It was shocking, outrageous and insulting and I loved every minute of it – a satirical masterpiece – that was how a Broadway critic rated the play by The Producers, and I couldn’t put it better if I tried.
Political correctness went out of the window when Mel Brooks and Thomas Meehan got together on the script, first for a film, and then a multi-award-winning musical brimming with Jewish humour at its sharpest and aimed straight at the heart of Hitler.
Have you ever seen a racing pigeon give a Nazi salute with its wing?

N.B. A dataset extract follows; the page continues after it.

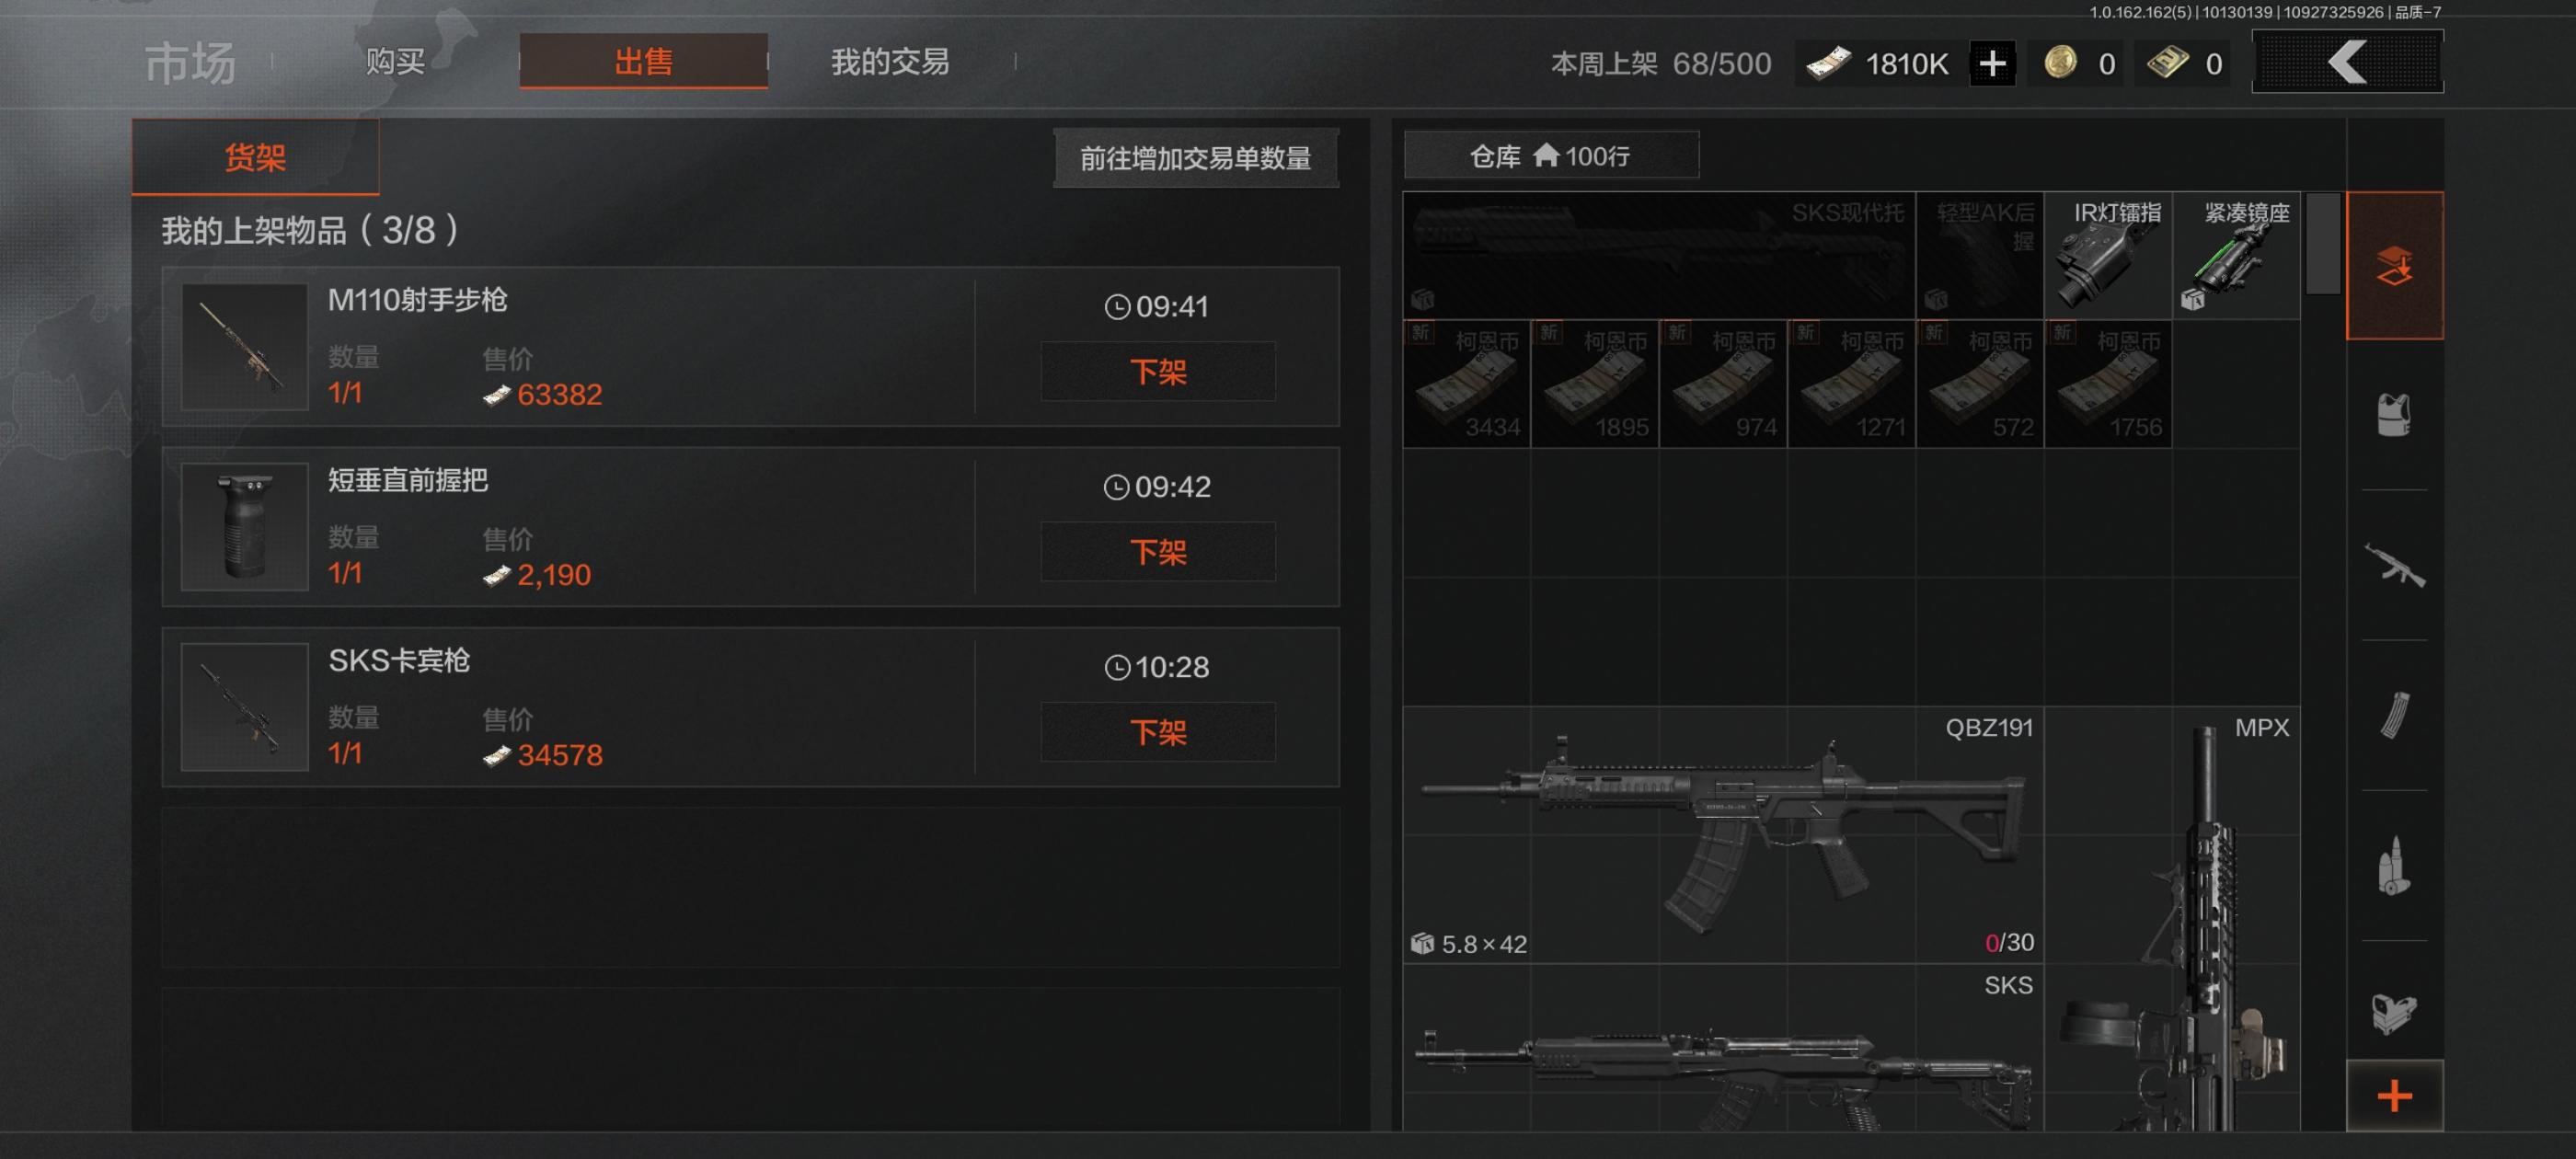
Task: Open the 我的交易 tab
Action: [890, 62]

Well, you will if you watch carefully in this outstandingly funny production by the London-based actors of the Tower Theatre Company.
This is an amateur production, but it’s one of the slickest stage shows you’ll see on this side of the Atlantic, and given the full blast of Mel Brooks’ controversial, offensive and tasteless wit it deservedly wins a standing ovation.
Director David Taylor ensures the staging is sparkling and spectacular and fit for Broadway, the costumes are fabulous and funny and the tap-dancing and choreography by Jane Saunders fills the stage along with sound by musical director Colin Guthrie and his Band.
The entire cast are the stars of the show, headed by the larger-than-life Philip Halpin as Max, (who ad-libs that he doesn’t only run a theatre in the round, but on a cliff too), Daniel Bogod as Leo, his neurotic but lovable accountant, the gorgeous Marilyn Monroe lookalike, Katie Waller as Ulla, the nutty Lee Thompson as Franz, the delectable Edward Walsh as Roger, the simpering Angus Jacobs as Carmen and lustful pensioner Alison Liney as Hold-Me-Touch-Me, plus a multi-talented chorus.
For anyone who hasn’t got the picture by now, a plot to produce “a sure-fire flop” is hatched by showman Max and the previously innocent accountant Leo, using a fistful of dollars invested by some very naughty grannies, who back him on their backs.
The duo reckon they can run away with a fortune if the show closes after the first-night, so they seek out the worst writer, a Nazi obsessive in helmet and lederhosen, and director, a transvestite dressed as the Chrysler building in New York.
The show, Springtime for Hitler, a gay romp, with swastikas flying, is an overnight sure-fire success, the critics love it, and the investors want their money back. The story goes from there until Max finds himself in a prison cell – with fetchingly striped black and white duvet and pillow.
Eventually a judge finds the defendants “incredibly guilty” but there’s no cause for concern – just don’t mention the war.